マルク・ラフォレ ピアノ・リサイタル
2010年10月6日 19:00開演
浜離宮朝日ホール
今夜はマルク・ラフォレさんというフランス人のピアニストの演奏会にやってきました。
会場は、みんなのうちにも配達にくる新聞社・朝日新聞社が運営している “浜離宮朝日ホール”というところです。

あれ、いきなり?
そう。ふりかえると大きな市場がすぐそばに。
東京の台所・築地市場の目の前にあるのが朝日新聞のビル。
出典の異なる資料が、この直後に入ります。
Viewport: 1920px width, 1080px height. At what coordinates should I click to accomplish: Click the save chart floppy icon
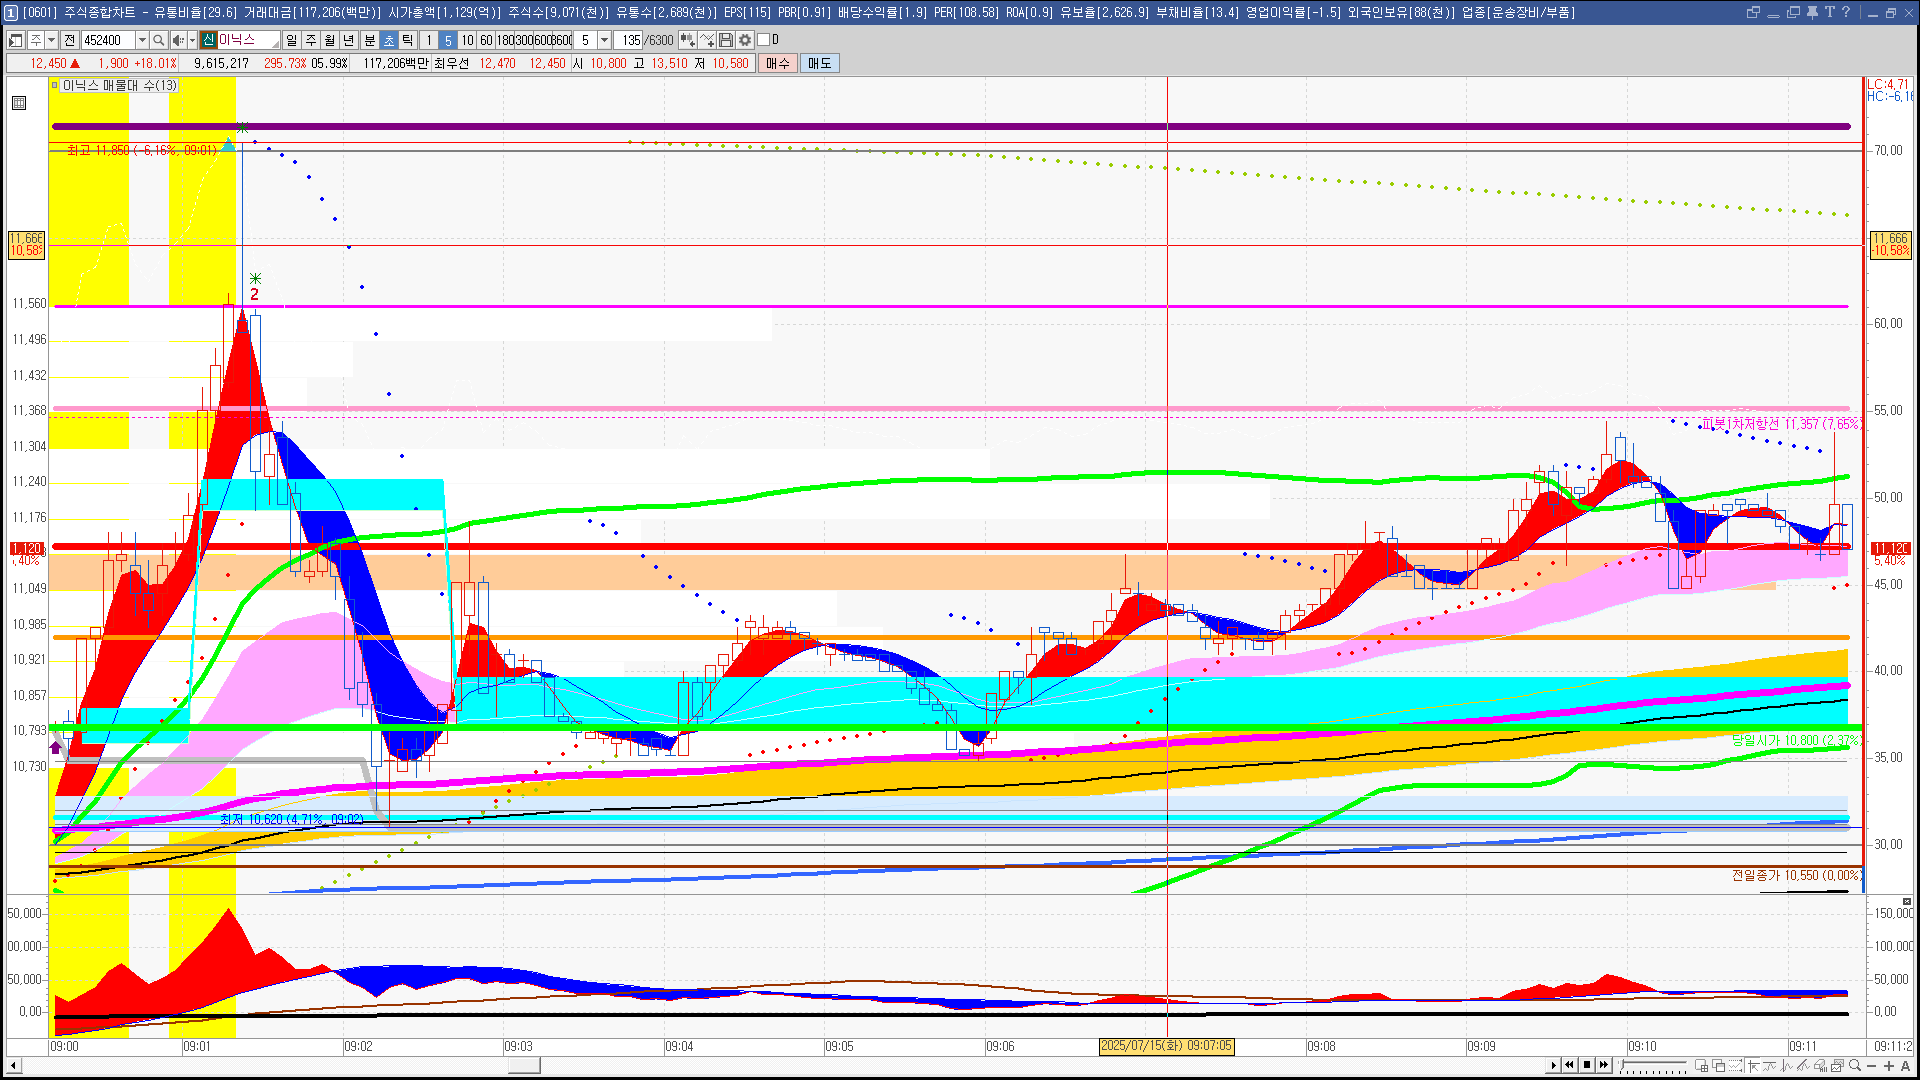pos(726,40)
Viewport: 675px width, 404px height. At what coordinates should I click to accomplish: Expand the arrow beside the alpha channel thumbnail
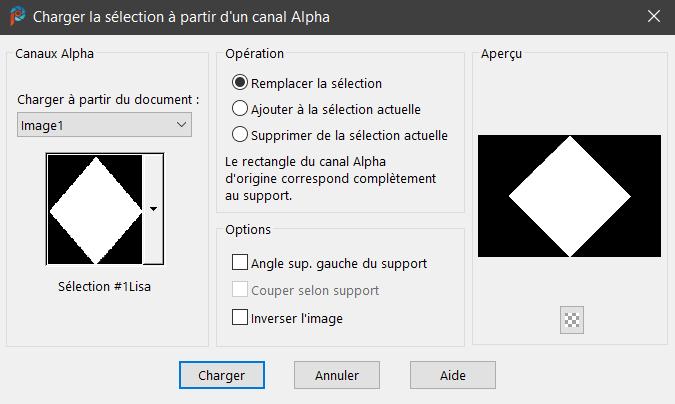coord(153,209)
その中にホールはあります。

入り口はこんな感じ。
とってもきれいで、静かで、スタッフのお姉さんに深々お辞儀されてしまって、ちょっと緊張しちゃう感じ。
ホールは552席の客席があるクラシック音楽専門のホールです。
世界のホールの中でも指折りの響きの美しさで有名なんだって。
ホールの中は、木目がきれいで、温かみがあって、とても居心地のよい空間でした。
写真は撮れなかったので、ぜひ、浜離宮朝日ホールのホームページをみてください。
http://www.asahi-hall.jp/hamarikyu/index.html
さてさて、前置きはこれくらいにして、コンサートのレポートを。
中央に大きなグランドピアノ、マルク・ラフォレさんがお客さんの拍手に迎えられて颯爽と登場!
今日は、ピアノの名曲をたくさん書き残したポーランドの作曲家・ショパンの曲を演奏します。ショパンは、今年生誕200年ということで、世界各地でたくさんのショパンのコンサートが行われています。
音楽室に飾ってあった肖像画のショパンは、ちょっと神経質そうな、ホッペがこけた人だったなあ、なんて思い出しつつマルクさんのショパンの演奏がはじまりました。
前半は3曲、後半は4曲、コンサートは約2時間で終わりました。
マルクさんのピアノは、鍵盤からあふれた音の粒が、天井にのぼり、飛び跳ねたり、なめらかに流れたり、言葉はうまくみつからないけど、音の精が次々にグランドピアノの蓋の開いたところから飛び出して踊っているような、そんな感じがしました。
そして、前半の最後の曲・ピアノ・ソナタ第2番を聴いてびっくり!
タイトルに「葬送」と書いてあったのですが、なんと、あの、お葬式といえば、あのメロディー、というみんなも知っている“ジャンジャージャジャーンジャージャジャージャジャージャジャーン”だったんです。(これじゃ、わかんないね。トホホ。)
これってショパンが作った曲だったんだ。。
でも、悲しい感じだけではなくて、希望の持てるような明るい、勇ましいメロディーにつながって、また悲しいメロディーに戻る、という、とても壮大な曲で、亡くなった人の活躍した人生に、送る人たちが思いをはせる、ということをショパンは曲にしたかったのかなと思いました。
後でネットをみてみたら、この曲はショパンの祖国ポーランドが、昔、外国の侵略などで悲劇的な状況にあって、それを描いたのではないか、と書いている人がいました。
マルクさんのピアノは、おごそかで、ささやくようかと思えば、エネルギッシュで、力強く、まるで1曲を通してドラマティックな物語を読んでいるようなそんな気分にさせてくれました。
そういえば、ショパンって、「ピアノの詩人」と学校で習いました。
ショパンが生きていたらマルクさんみたいにピアノを弾いたんじゃないかなと想像しました。
他の曲も、そうそう、知ってるこのメロディー、という曲もあって、あっという間に2時間が過ぎました。
そして、アンコールは、なんと4曲も演奏。お客さんもずっと拍手でなかなか鳴り止みません。そっと横や後ろをみてみると、みんな拍手をしながら、ニコニコしています。
アンコールでもまたまたみんながよく知っている“子犬のワルツ”を弾いてくれて、すっかり楽しい気分になってコンサートは終りです。
あー、なごり惜しいな、と思いながら、ロビーに出ると、なんと演奏を終えたマルクさんがロビーでサイン会をやるとのこと。
マルクさんの登場を待つお客さんの長い列ができています。
燕尾服のままで、早足でやってきたマルクさん、ステージの上での背筋がピンと伸びたキリリとした顔とはまた違い、笑顔でリラックスした表情。
1人1人のお客さんの目をみて、握手をして、とっても気さくで優しそうな人でした。

ピアノだけのコンサートって、たいくつしないかな?と最初は少し思っていましたが、ほんとうにあっという間の時間が過ぎて、美しい音楽で気持ちがいっぱいになり、リラックスできたハッピーな体験でした。